▶ **Problem to solve**:
Would you count the lines below that contain the string "agent" and reply with that number only?

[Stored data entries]
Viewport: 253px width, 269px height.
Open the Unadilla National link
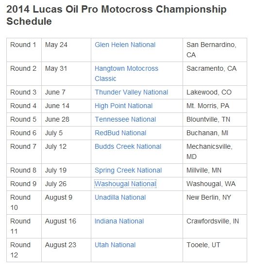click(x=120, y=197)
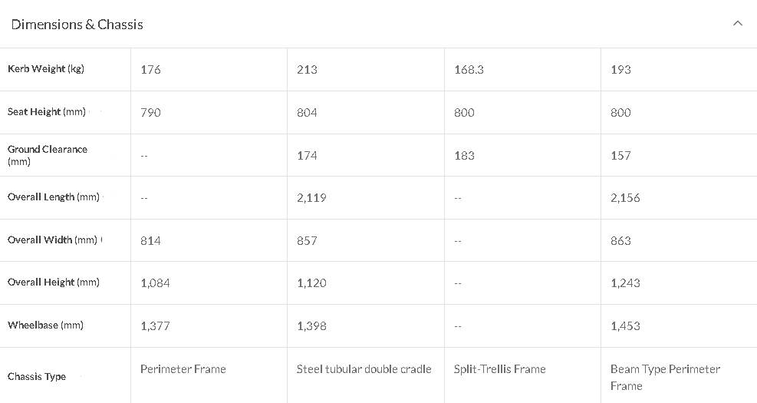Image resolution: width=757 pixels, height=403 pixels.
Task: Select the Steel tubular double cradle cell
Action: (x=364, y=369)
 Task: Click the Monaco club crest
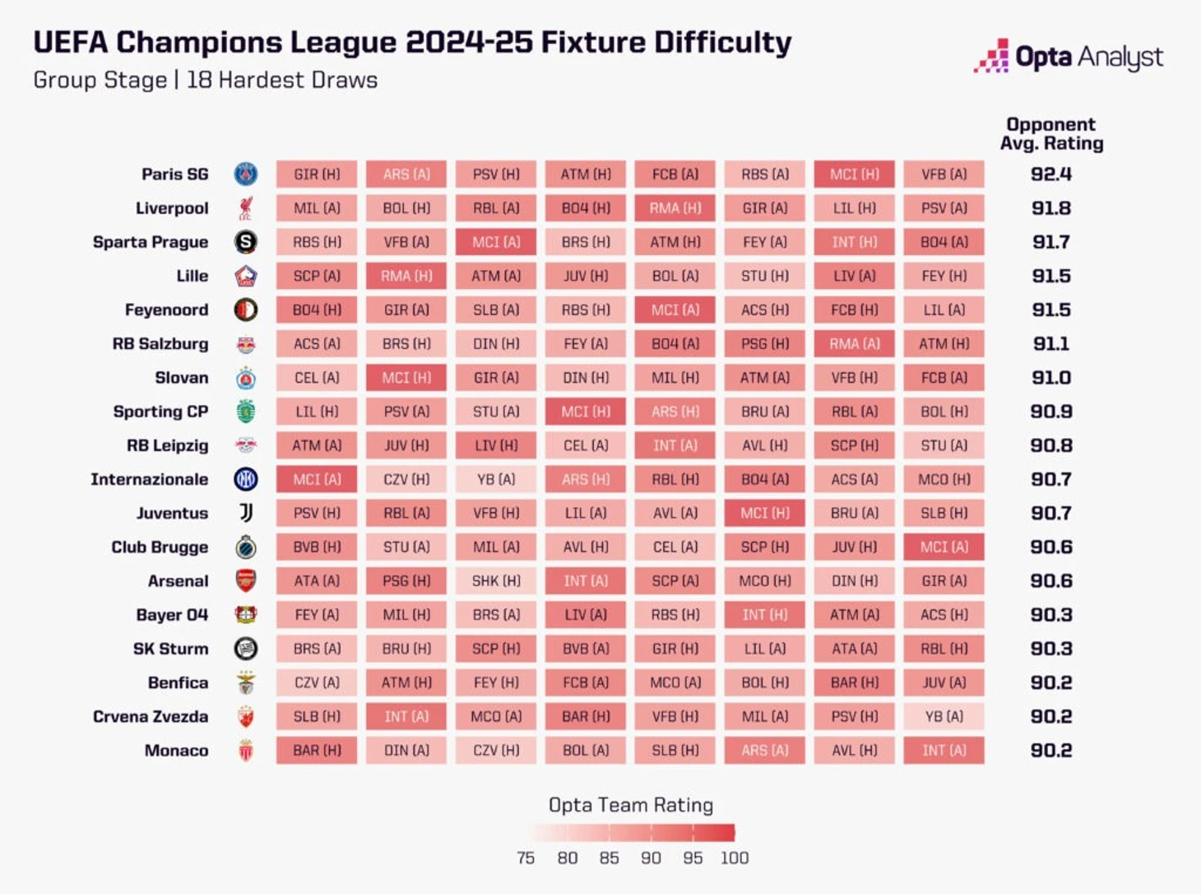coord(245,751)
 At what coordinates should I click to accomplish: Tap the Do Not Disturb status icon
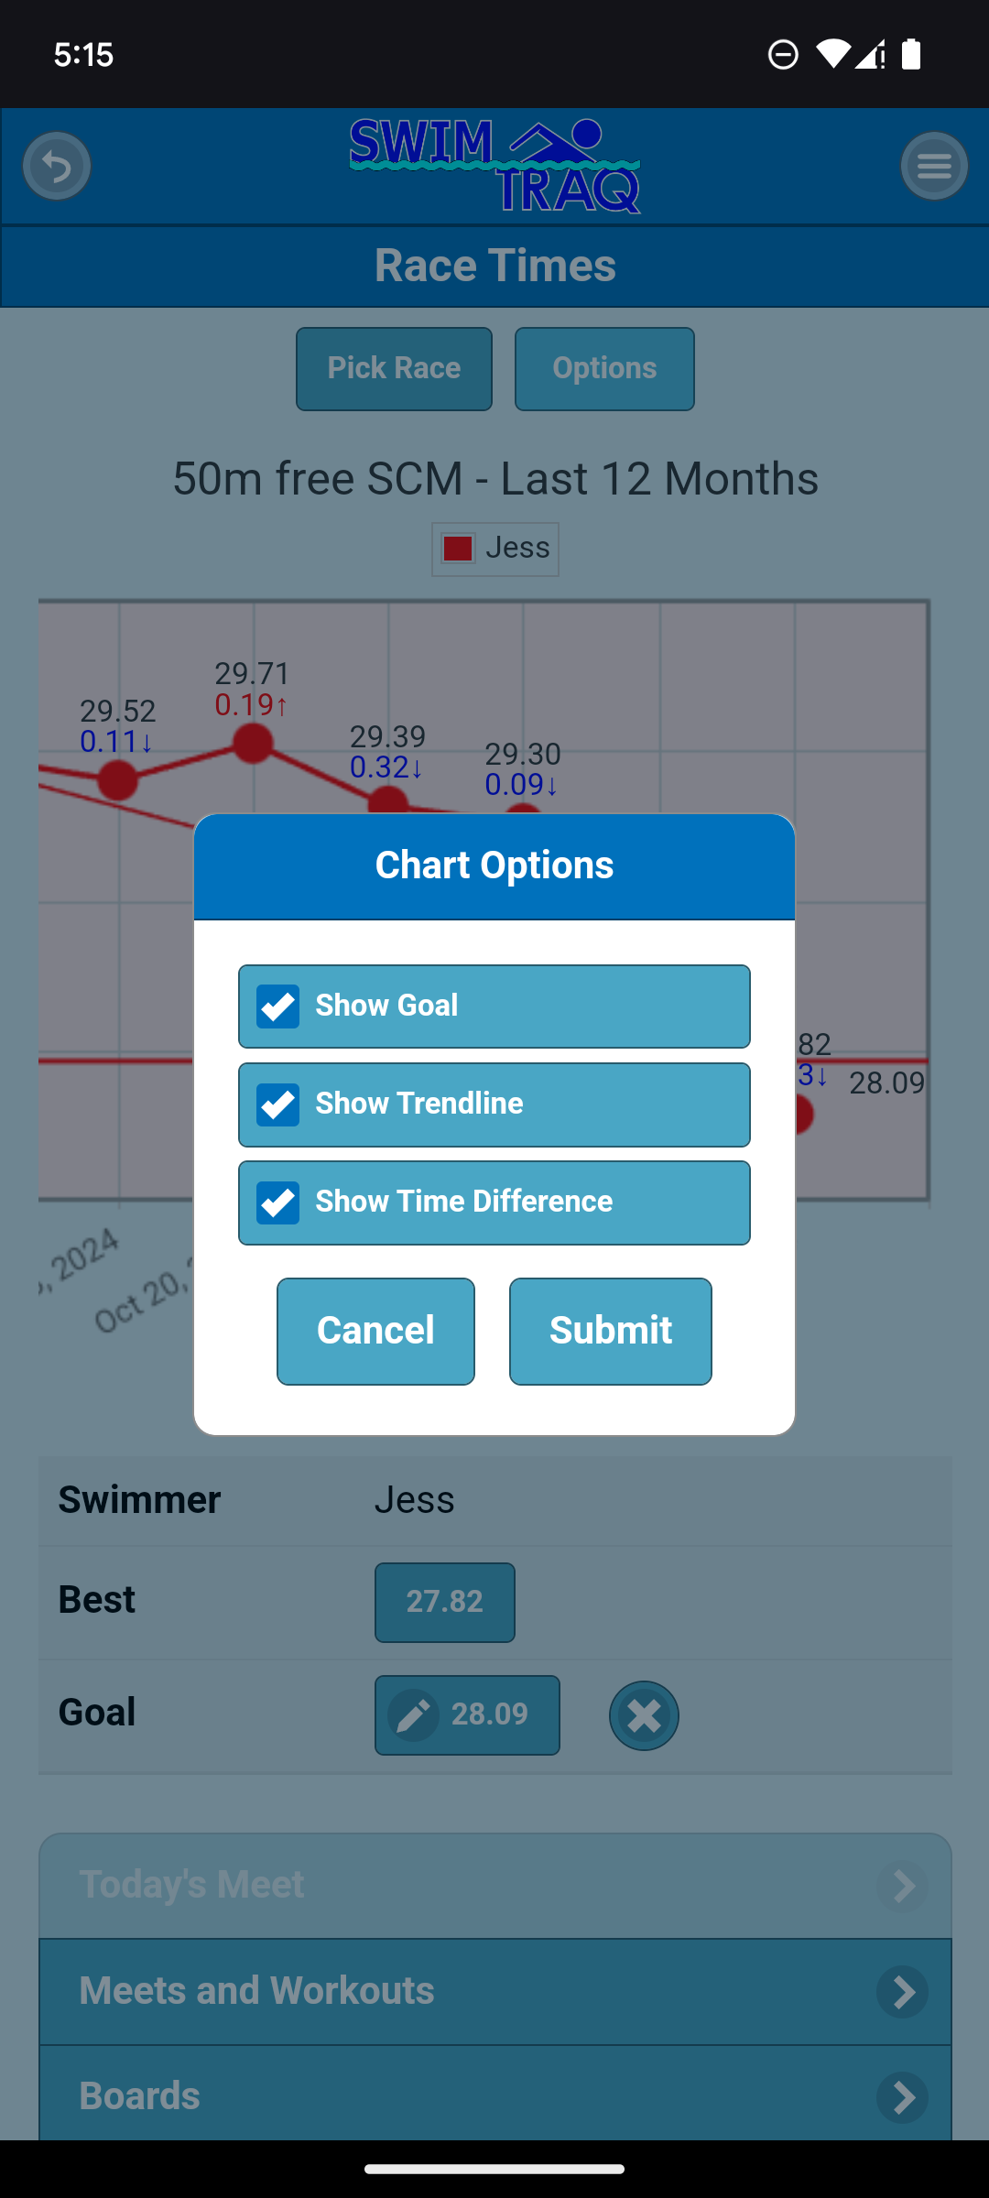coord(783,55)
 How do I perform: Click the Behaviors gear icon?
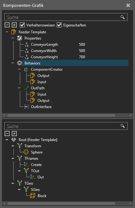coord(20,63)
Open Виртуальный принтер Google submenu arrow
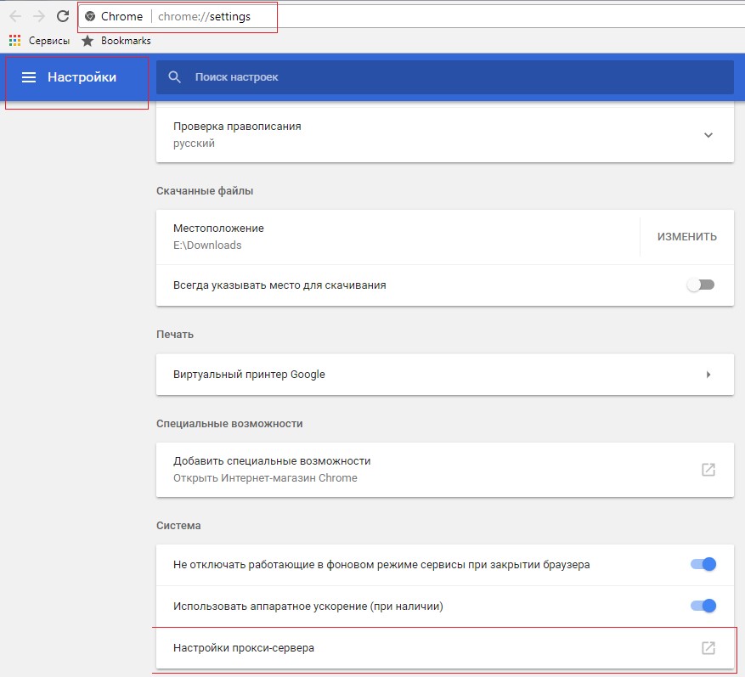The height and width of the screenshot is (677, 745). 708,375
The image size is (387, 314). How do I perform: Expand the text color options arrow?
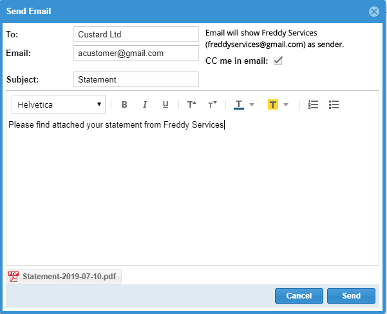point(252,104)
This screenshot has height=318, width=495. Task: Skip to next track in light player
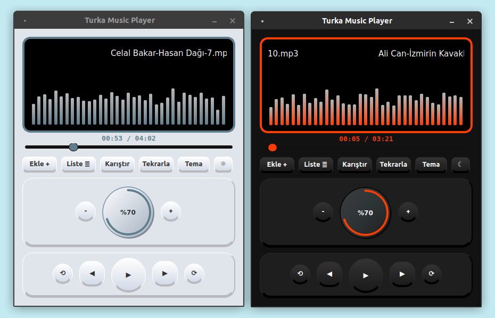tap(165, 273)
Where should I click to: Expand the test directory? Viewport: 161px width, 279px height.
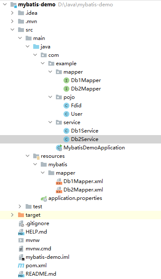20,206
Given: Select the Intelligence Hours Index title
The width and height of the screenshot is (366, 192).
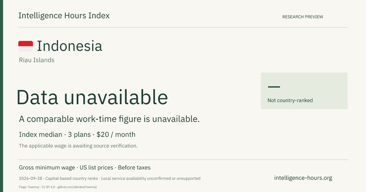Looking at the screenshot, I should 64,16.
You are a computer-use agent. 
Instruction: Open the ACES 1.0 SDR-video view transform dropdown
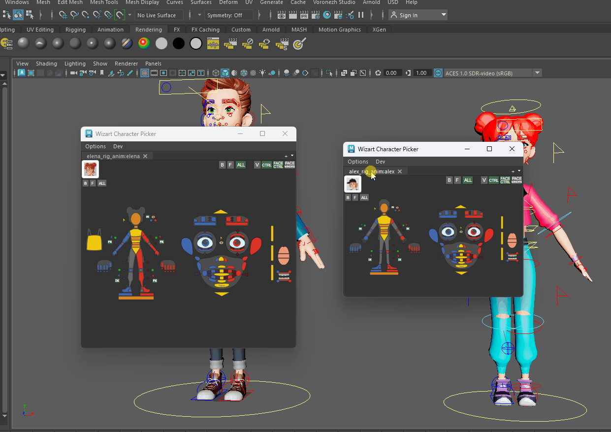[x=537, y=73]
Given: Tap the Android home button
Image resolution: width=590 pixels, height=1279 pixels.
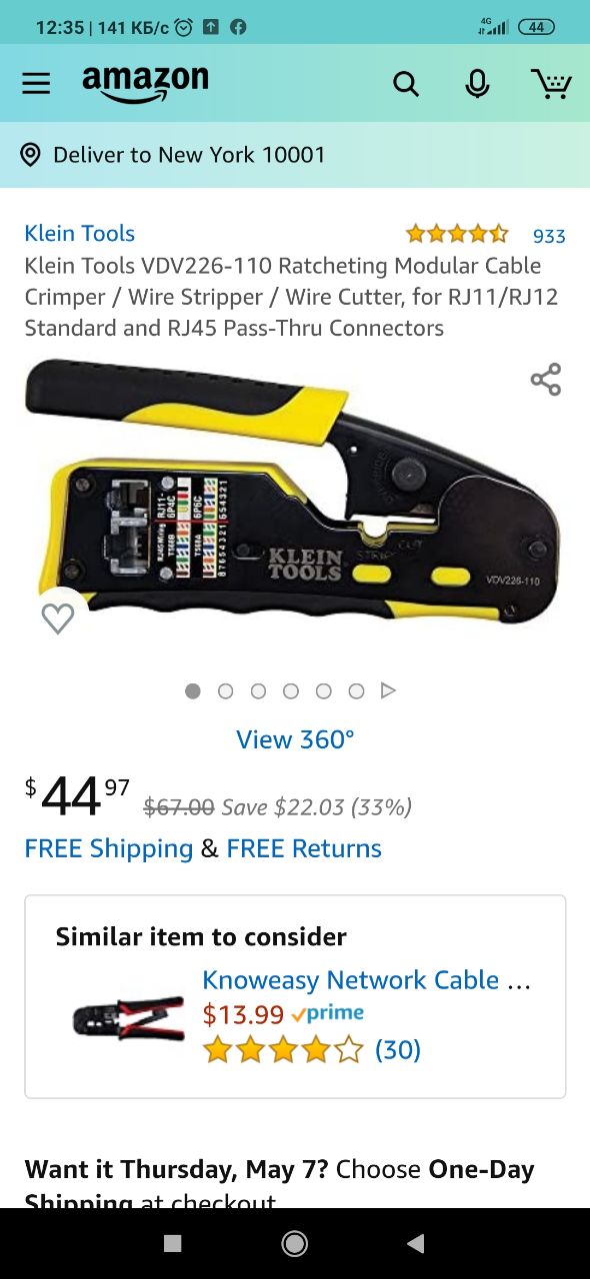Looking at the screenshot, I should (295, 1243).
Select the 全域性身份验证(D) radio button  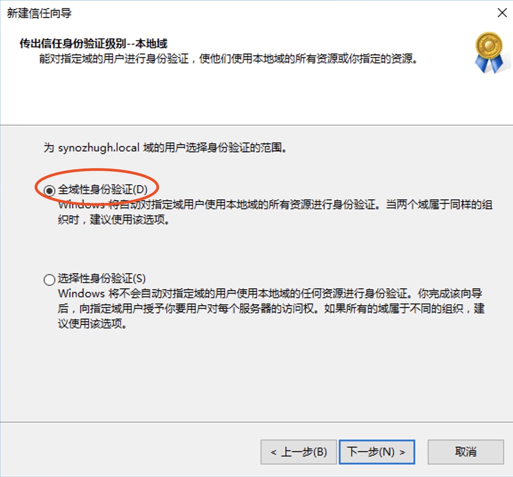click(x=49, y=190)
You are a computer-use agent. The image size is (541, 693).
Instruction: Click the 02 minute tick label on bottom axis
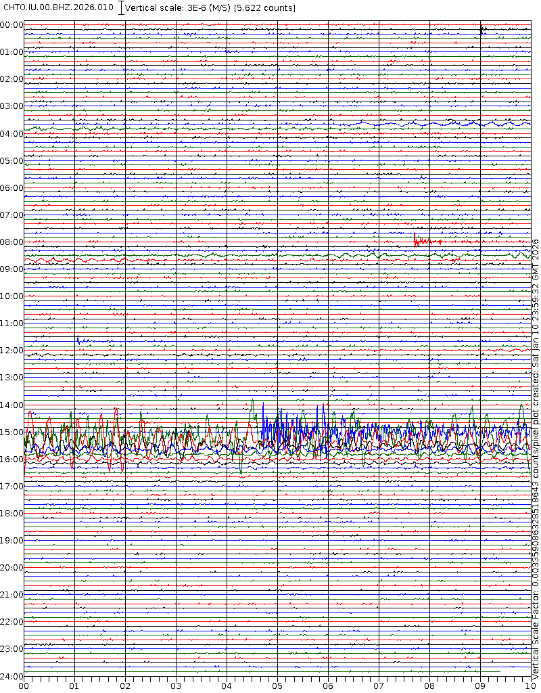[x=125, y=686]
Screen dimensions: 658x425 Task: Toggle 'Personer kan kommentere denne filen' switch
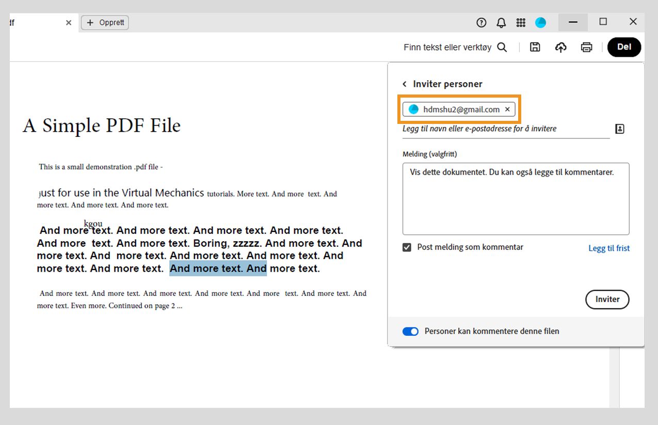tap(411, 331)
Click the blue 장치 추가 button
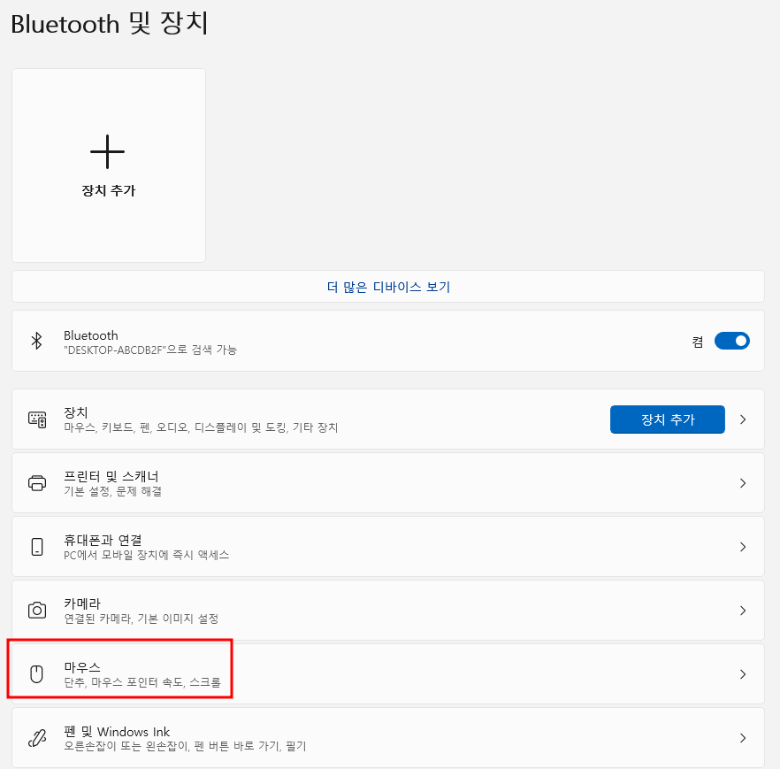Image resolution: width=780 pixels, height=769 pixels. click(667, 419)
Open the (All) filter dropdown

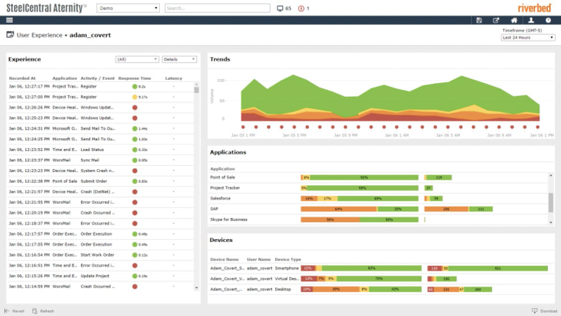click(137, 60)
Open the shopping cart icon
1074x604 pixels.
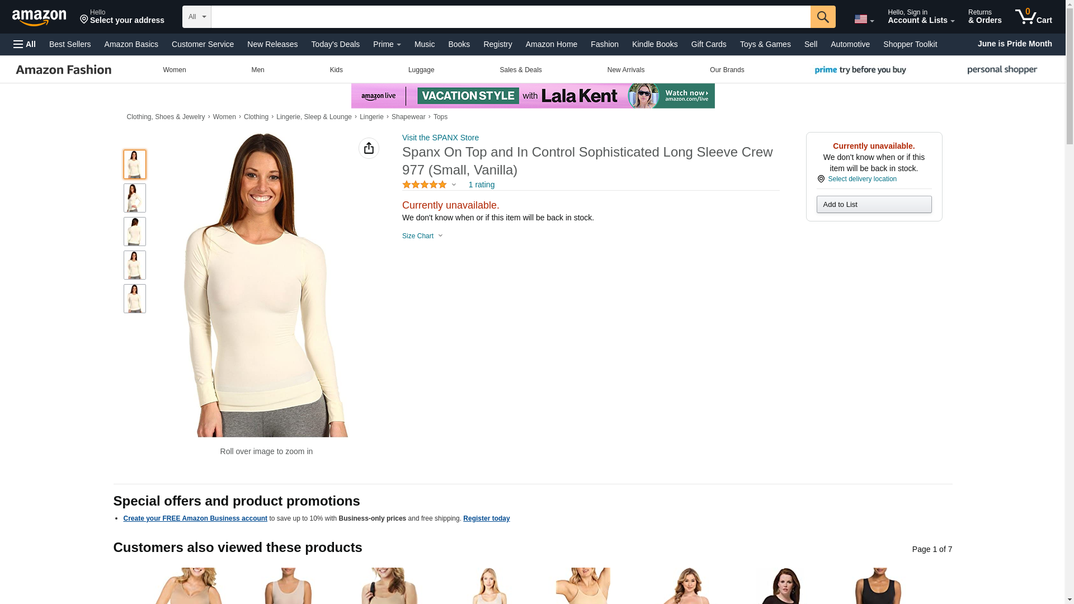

▶ **Solution to the problem**:
2